• [Task details]:
Please reproduce the listing below word for word, omitting the pictures.

• [Data records]:
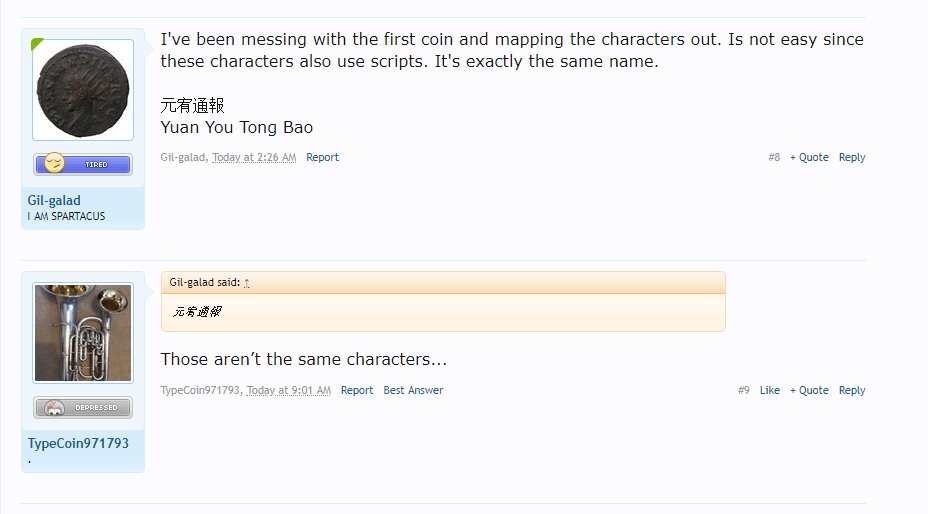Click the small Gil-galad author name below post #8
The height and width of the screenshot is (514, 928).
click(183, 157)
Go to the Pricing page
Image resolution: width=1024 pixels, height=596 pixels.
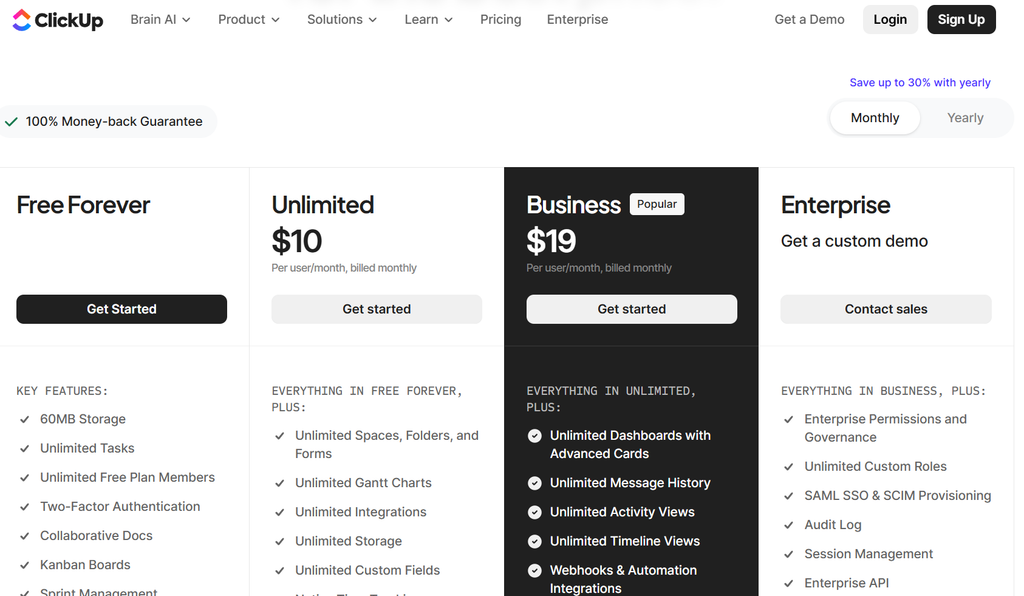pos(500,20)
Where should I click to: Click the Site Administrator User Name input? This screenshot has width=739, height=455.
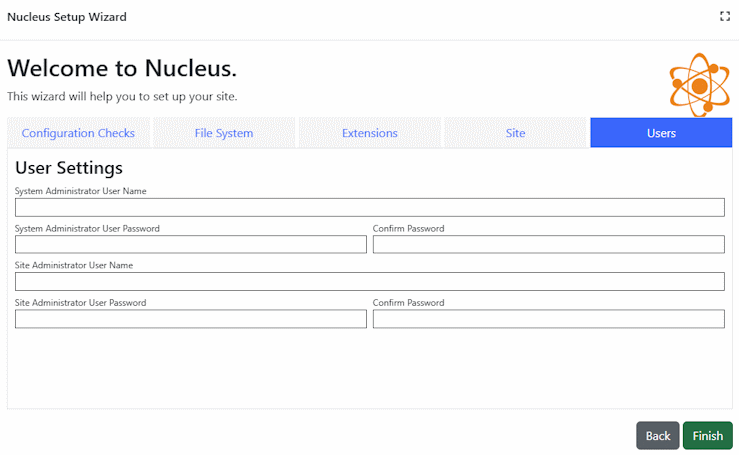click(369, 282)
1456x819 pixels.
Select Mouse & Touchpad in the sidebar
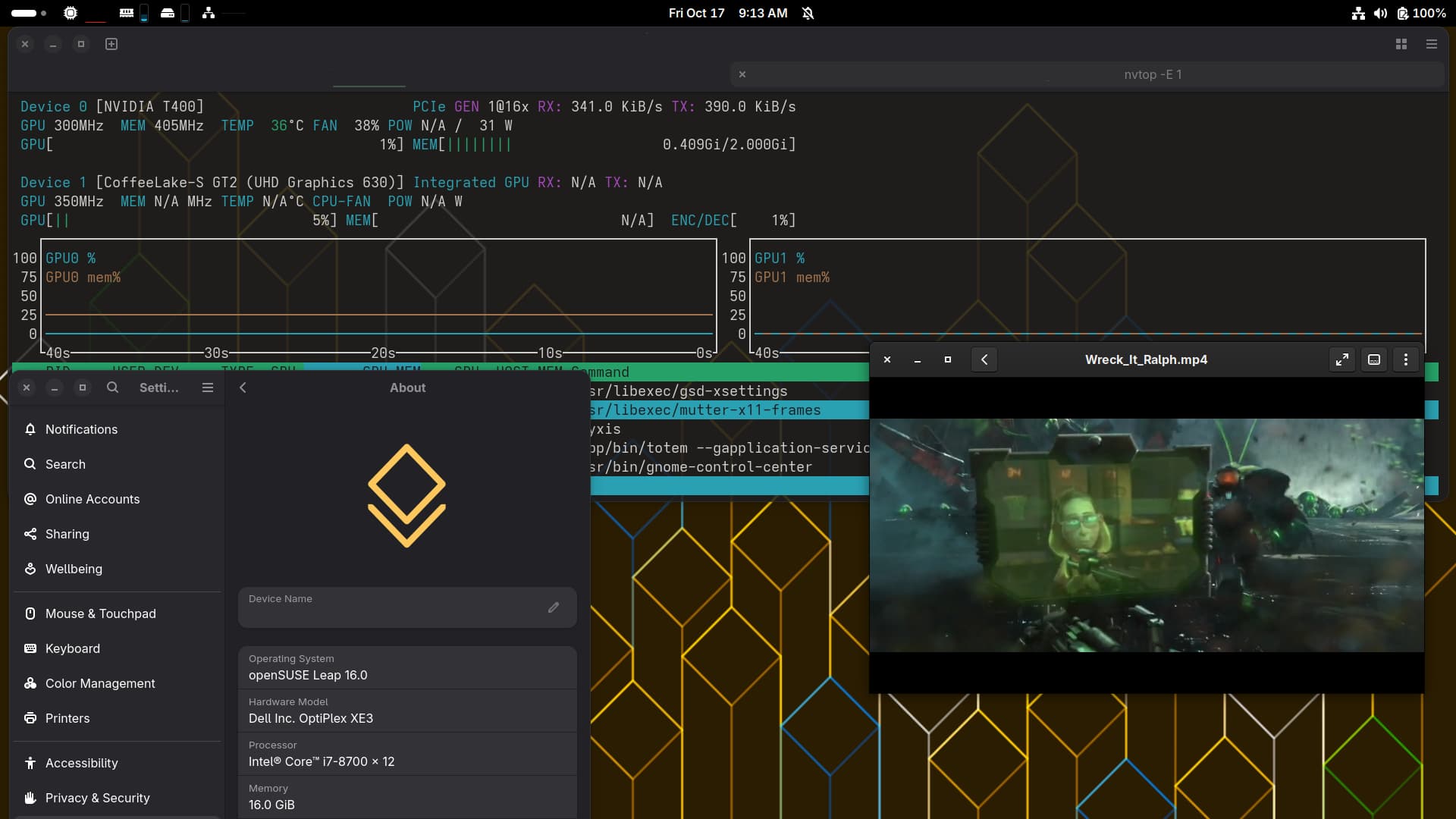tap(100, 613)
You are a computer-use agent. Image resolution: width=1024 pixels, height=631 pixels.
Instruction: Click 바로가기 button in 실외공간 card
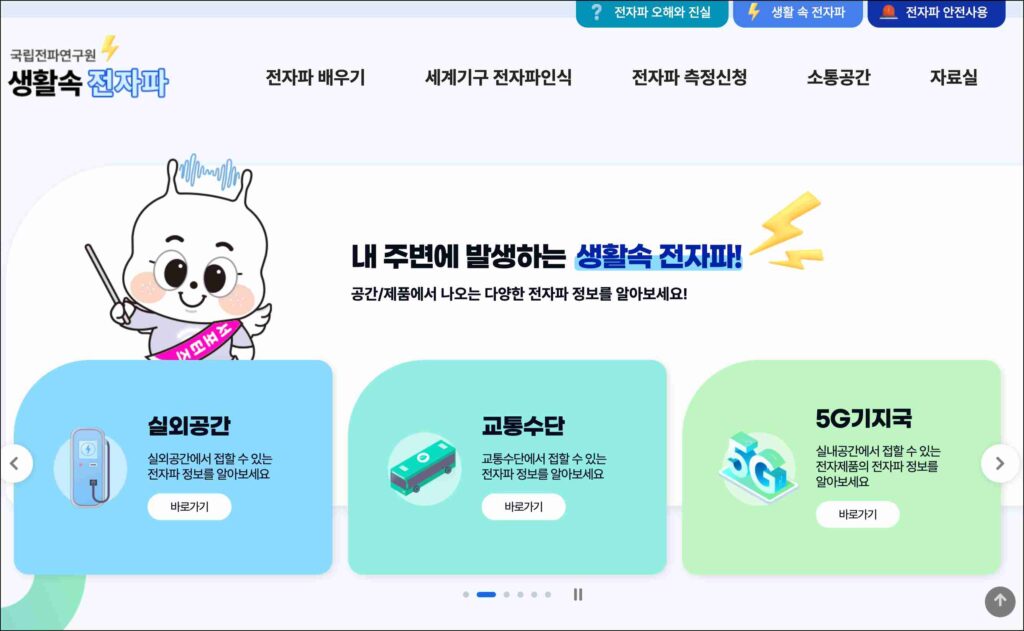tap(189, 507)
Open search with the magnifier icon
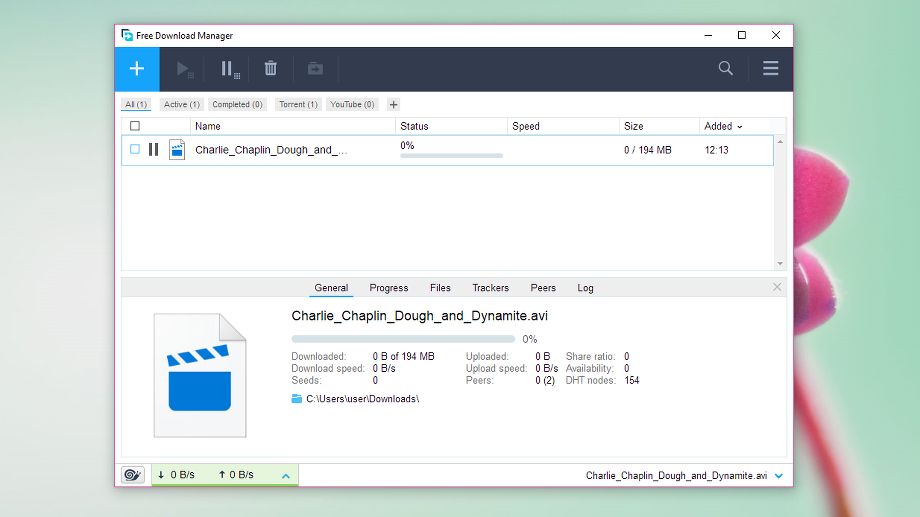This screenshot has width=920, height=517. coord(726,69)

• [Solution to this problem]:
Click the small Gil-galad author name below post #8
The height and width of the screenshot is (514, 928).
click(183, 157)
Go to the Pricing page
Image resolution: width=1024 pixels, height=596 pixels.
pos(500,20)
Where should I click to: Click the Site Administrator User Name input? This screenshot has width=739, height=455.
click(369, 282)
1456x819 pixels.
Select Mouse & Touchpad in the sidebar
tap(100, 613)
You are a computer-use agent. Image resolution: width=1024 pixels, height=631 pixels.
Instruction: Click 바로가기 button in 실외공간 card
tap(189, 507)
Open search with the magnifier icon
This screenshot has width=920, height=517. coord(726,69)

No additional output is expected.